When someone asks me if I do giclée printing, or if a particular print is a giclée print, I have learned that I cannot say simply yes or no without first asking “What does giclée mean to you?”. That question often gets me funny looks, and sometimes gets me a little bit of an attitude, but it really is quite necessary.
People seem to have developed different understandings of the word giclée. In fact, rarely do I get the exact same explanation from multiple people. For some people giclée printing means any reproduction on canvas, for others it means specifically painting reproduction. For some it must be in a limited edition for it to qualify as giclée, some people say it must be printed on archival paper, some people have no idea what it means and just say it anyway, and so on. I’ve even had someone tell me that the original painter must also add dabs of paint to the final print themselves in order for it to be a true giclée print.
There was a time when (and perhaps the time is still now in some places) the idea of printing via inkjet printer and/or computer was taboo. It was cheap. It wasn’t art. It wasn’t understood. Still, inkjet printers can make some incredibly high quality prints, so something had to be done about this. Thus, the term giclée was created (thought to be derived from a French word meaning “to spray”) to replace the idea of getting an “inkjet print”. Originally the term was applied to prints made from a specific type of printer that isn’t made anymore.

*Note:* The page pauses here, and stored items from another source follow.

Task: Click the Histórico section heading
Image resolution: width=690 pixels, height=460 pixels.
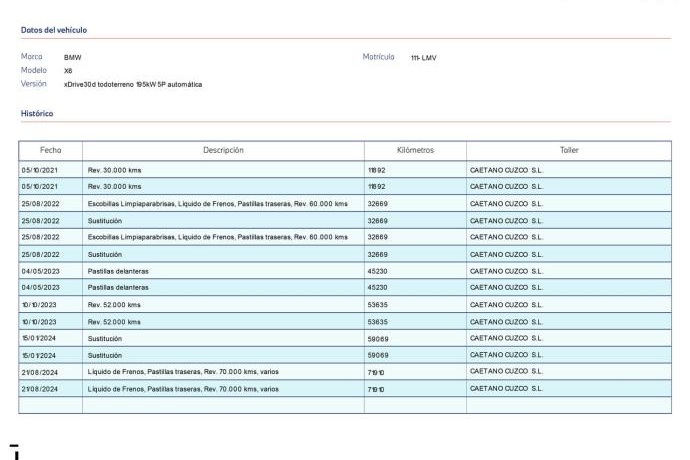Action: click(37, 114)
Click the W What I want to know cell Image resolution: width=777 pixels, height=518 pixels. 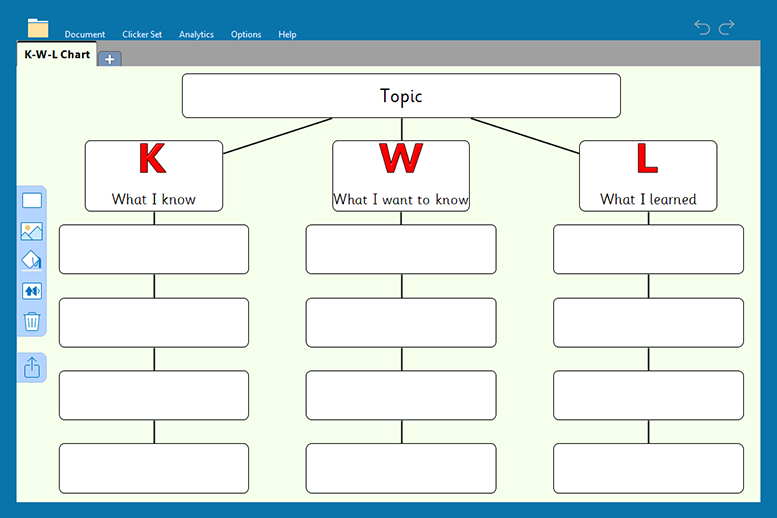tap(401, 176)
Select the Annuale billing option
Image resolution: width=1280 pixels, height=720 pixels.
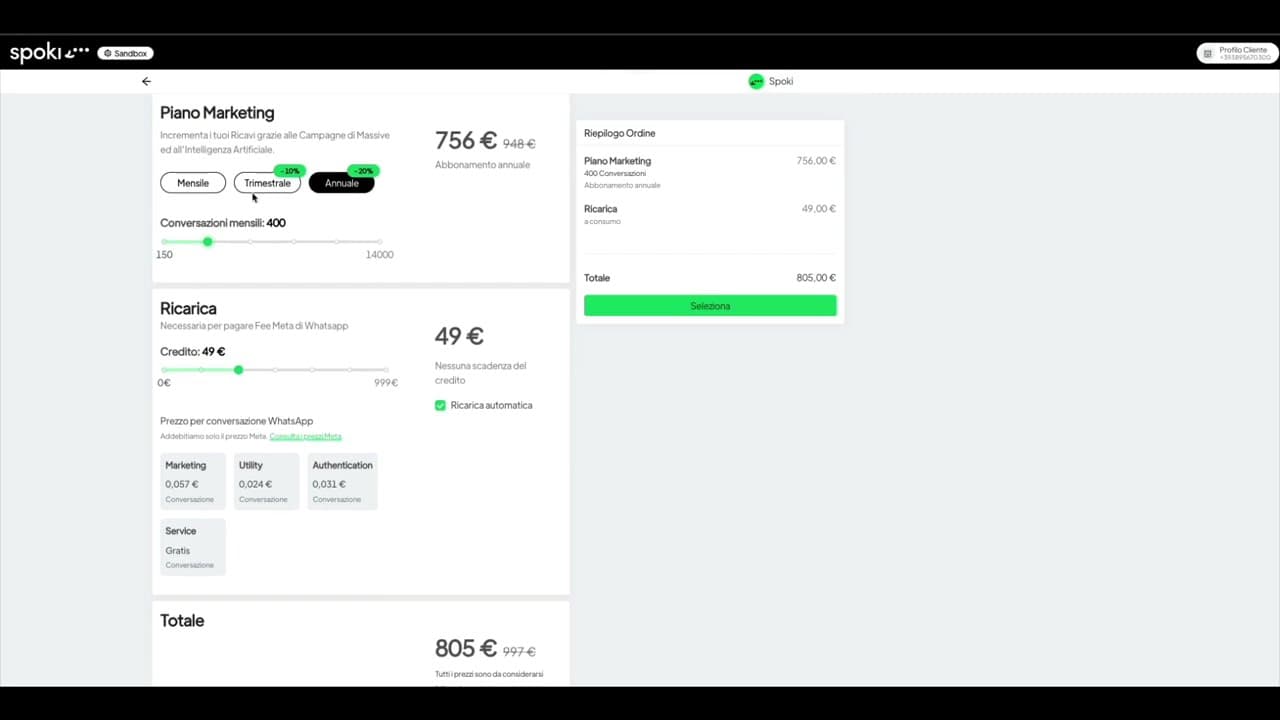[x=341, y=183]

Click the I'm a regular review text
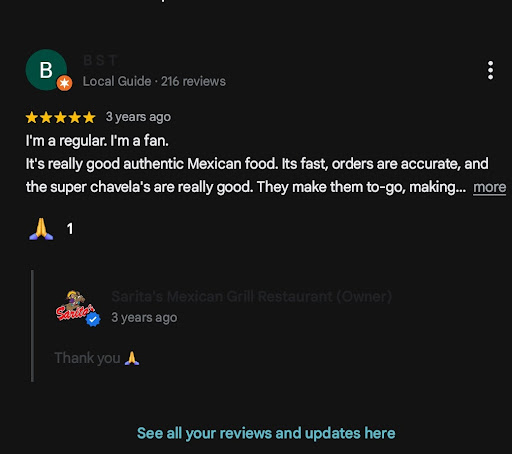[97, 141]
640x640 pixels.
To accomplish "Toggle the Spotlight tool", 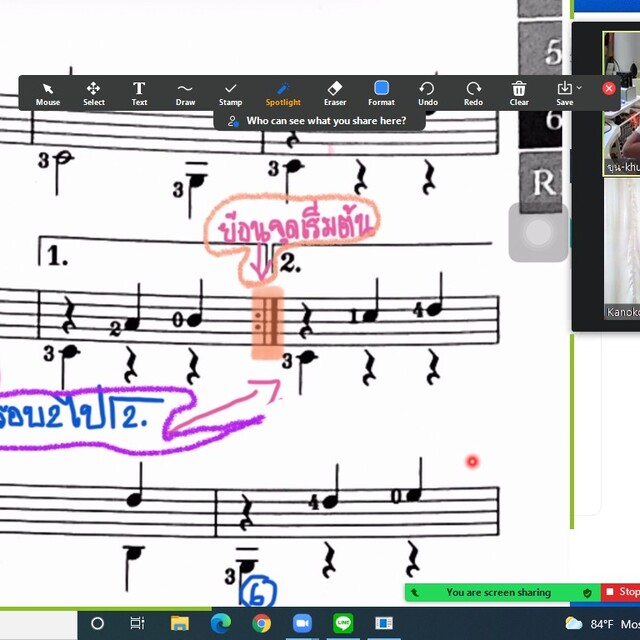I will pyautogui.click(x=283, y=93).
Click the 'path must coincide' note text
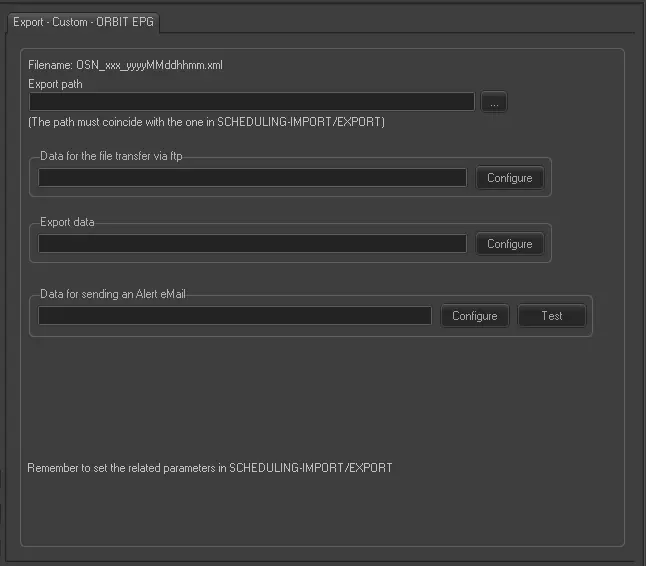Image resolution: width=646 pixels, height=566 pixels. tap(206, 122)
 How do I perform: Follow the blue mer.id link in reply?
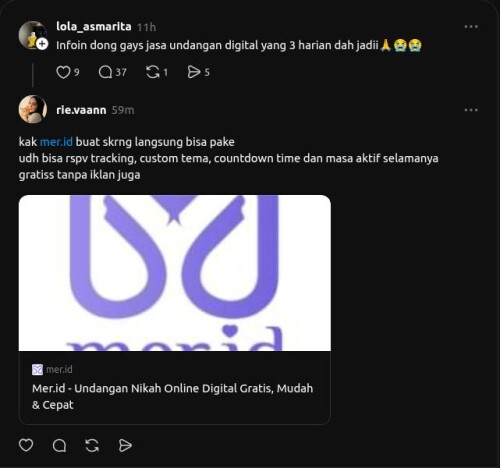(56, 142)

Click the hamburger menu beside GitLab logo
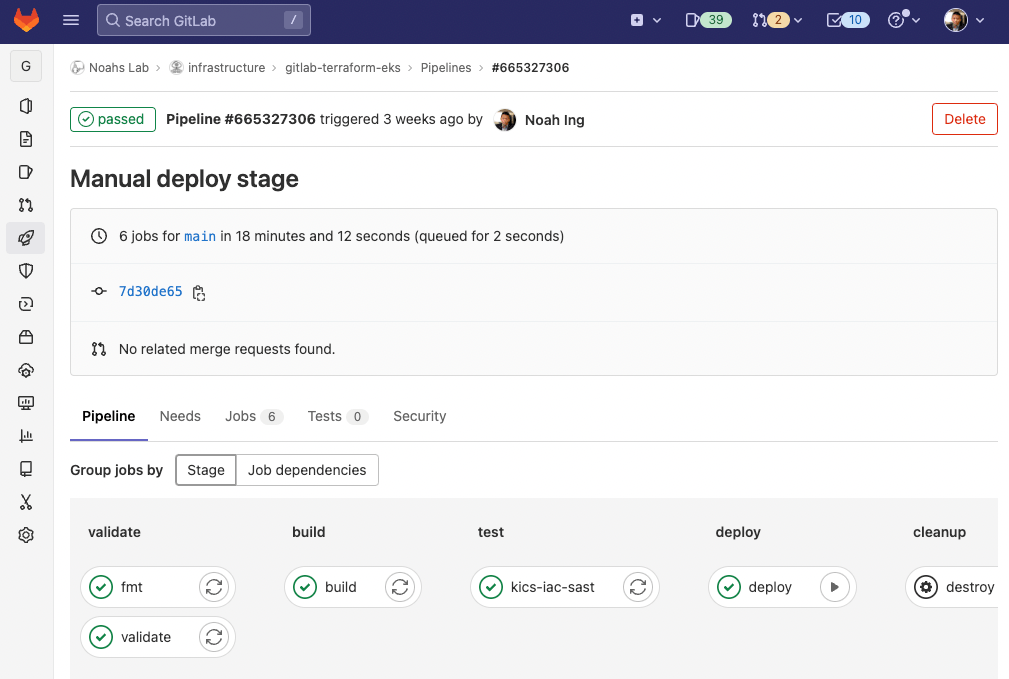click(69, 19)
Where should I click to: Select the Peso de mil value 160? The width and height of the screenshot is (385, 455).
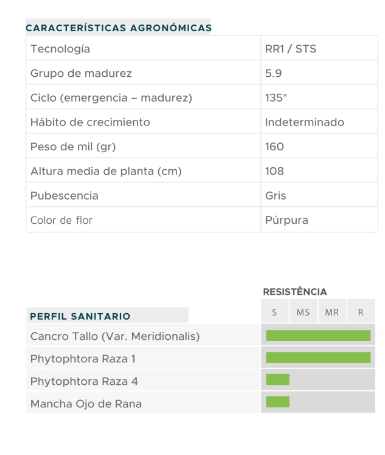pos(274,147)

You must admit, it really does sound nice doesn’t it? Would you rather have an inkjet print or a giclée? Me too, nevermind that they’re the same thing. Of course, it’s a good thing for both printers and artists that the term giclée came to be used. Inkjet printers can make some of the best prints you can buy, and they can do it one at a time instead of you having to make 1000 prints at once like it used to be. I’ve had people tell me they don’t want inkjet prints, they want giclée prints.
On that note, I’ve heard quite a variety of pronunciations of the word giclée, so I’ll do my best to explain the way it is said. The “G” in giclée is pronounced like the “J” in Jacques Cousteau. Or like the “Zs” of Zsa Zsa Gabor. The “I” is pronounced like the “E” in “easy”. The “clée” is pronounced basically like “clay”. Zs-EE-clay. Zseeclay. Giclée.
In short, giclée printing simply means high quality printing on an inkjet printer, and that’s what Imaging Arts Printing does, whether it be on canvas, various papers, or even metal. You will likely hear or read of other ways of defining giclée and that’s just fine, though most of those definitions came after the word first started being used and have added on to its original meaning. Different people understand things different ways all the time. The important thing here is to make sure that next time you’re asking someone about giclée printing that you and the other person are speaking the same language.
So, do we do giclée printing? Well that depends, what does giclée mean to you?